Figure 1.
Loss of both the tails of NF-H/M subunits results in reduced neurofilament content in axons.
Equal amounts of optic (lanes 1–4) and sciatic nerve (lanes 5–8) extracts were fractionated on 7% SDS-polyacrylamide gels, immunoblotted with NF-H (Fig. A), NF-M (Fig. B), NF-L (Fig. C), NF triplets (Fig. D), tail deleted NF-H and NF-M (Fig. E), α-tubulin (Fig. F), β-tubulin (Fig. G), and βIII-tubulin (H) antibodies. Quantification of NF-L in optic (Fig. I), and sciatic nerves (Fig. J); NF-HtailΔ (Fig. K); NF-MtailΔ (Fig. L); full length NF-H (Fig. M), and full length NF-M (Fig. N). NF preparation from WT spinal cords indicates the position of full length NF subunits on immunoblots (lanes 9&10). Error bars represent SEM in all experiments.
Figure 2.
A marked reduction in NF number and density at 50 µm area of NF-(H/M)tailΔ optic axons.
Distribution of NFs and MTs in WT and NF-(H/M)tailΔ optic axons at 50 µm (A). Bar: 100 nm. WT and NF-(H/M)tailΔ optic nerves at 50 µm area analyzed for NF and MT number (B, C) and density (D, E). NF (B) and MT numbers (C) at 50 µm in WT and NF-(H/M)tailΔ mice. NF (D) and MT density (E) at 50 µm area. Data is from WT-1000, and NF-(H/M)tailΔ - 1000 axons. Error bars represent SEM in all experiments.
Figure 3.
NF-M/H tails regulate NF integration, number, density and establishment of stationary NF networks in optic axons.
Distribution of NFs and MTs in WT and NF-(H/M)tailΔ optic axons at 2 mm region of optic nerve (A). Bar: 100 nm. WT and NF-(H/M)tailΔ optic nerves at 2 mm area analyzed for NF and MT number (B, D) and density (C, E). NF (B) and MT numbers (C) at 2 mm in WT and NF-(H/M)tailΔ mice. NF (D) and MT density (E) at 2 mm area of WT and NF-(H/M)tailΔ optic axons. Data is from WT-1000, and NF-(H/M)tailΔ - 1000 axons. (F). Integration of NFs along the optic axonal segments is reduced in NF-(H/M)tailΔ optic axons. Calnexin staining is used as a loading control. Error bars represent SEM in all experiments.
Table 1.
NF-H/M tails together regulate NF number and density in axons.
Figure 4.
Absence of NF-H/M tails does not influence the rate of transport of NFs in optic axons.
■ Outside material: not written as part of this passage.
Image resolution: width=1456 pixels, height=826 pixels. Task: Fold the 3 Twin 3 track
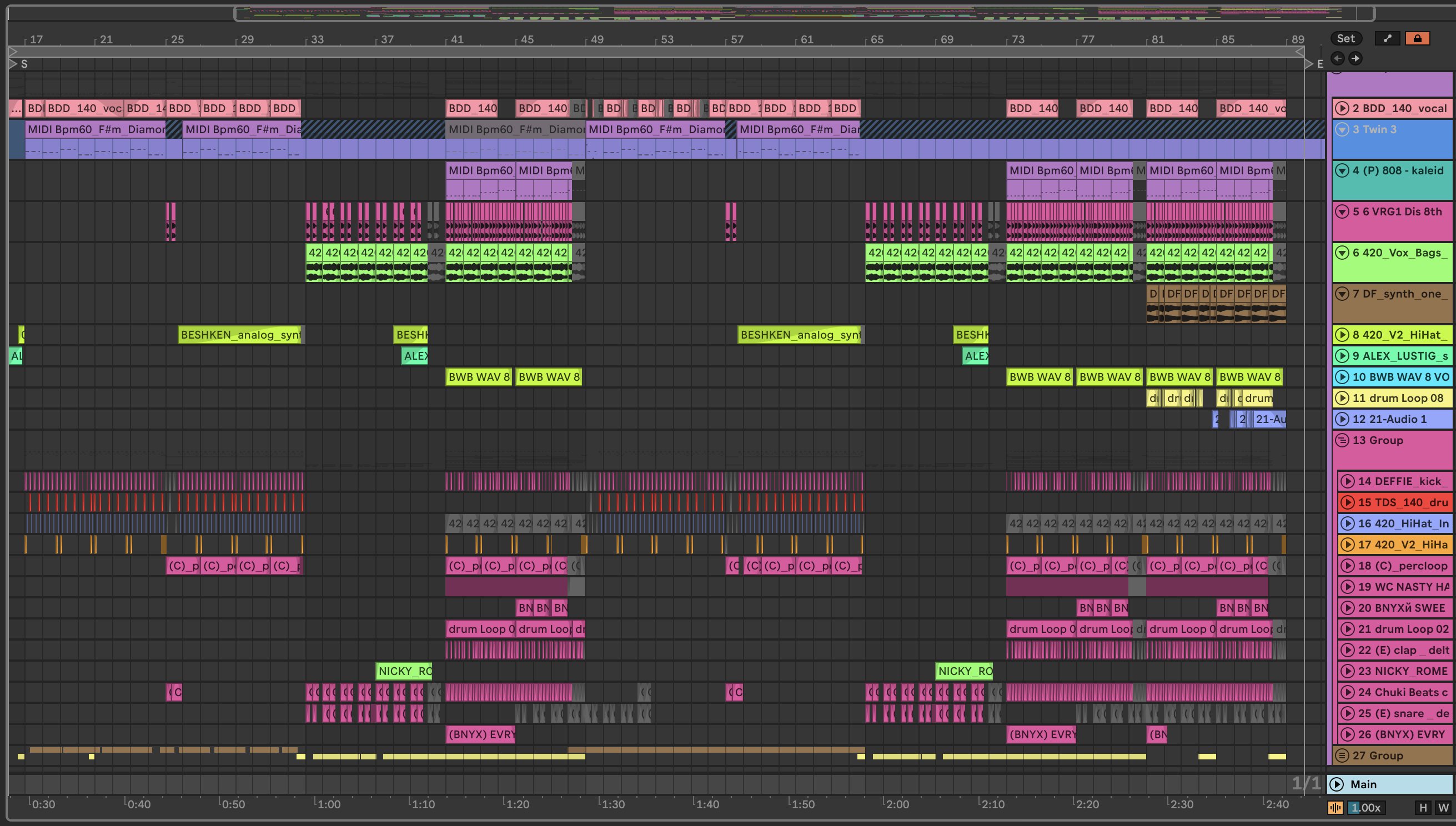pos(1342,129)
The speed and composition of slow axonal transport was determined by intra-vitreal injection of radiolabeled [35S]-methionine of 3–4-month-old WT (A, C) and NF-(H/M)tailΔ (B, D) mice for 3, 7 and 14 days. Optic nerve proteins were fractionated into cytoskeleton (A, B) and soluble fractions (C, D) with a Triton X-100 containing buffer. Fractionated proteins were separated on 5–15% SDS-polyacrylamide gels, transferred to nitrocellulose membranes, and visualized by x-ray film and phosphorimaging. (E–P) Quantification of NF-subunits, tubulin and actin transport in optic nerves. (E, H&K)-NF-H&NF-HtailΔ; (F, I&L)-NF-M&NF-MtailΔ; (G, J&M)-NF-L; (N&P)-tubulin; and (O)-actin. (E-G)-3day; (H–J)-7 day; (A–D; K–P)-14 day transport.
Figure 5.
Increased turnover and degradation of NF-L in NF-(H/M)tailΔ optic axons.
(A) Unaltered NF-L synthesis in NF-(H/M)tailΔ optic axons. (B). Decreased ratio of retained NF-L in NF-(H/M)tailΔ optic axons indicate increased turnover of NF-L while the ratios of fodrin (C), p-20 (D), and tubulin (E) were not significantly altered. Increased NF-L degradation in optic nerve (F), sciatic nerve (G) and spinal cord (H) of NF-(H/M)tailΔ mice as evidenced by generation of proteolytic fragments detected by immunoblots probed with NR-4 antibody (see the arrows in panels F–H). Error bars represent SEM in all experiments.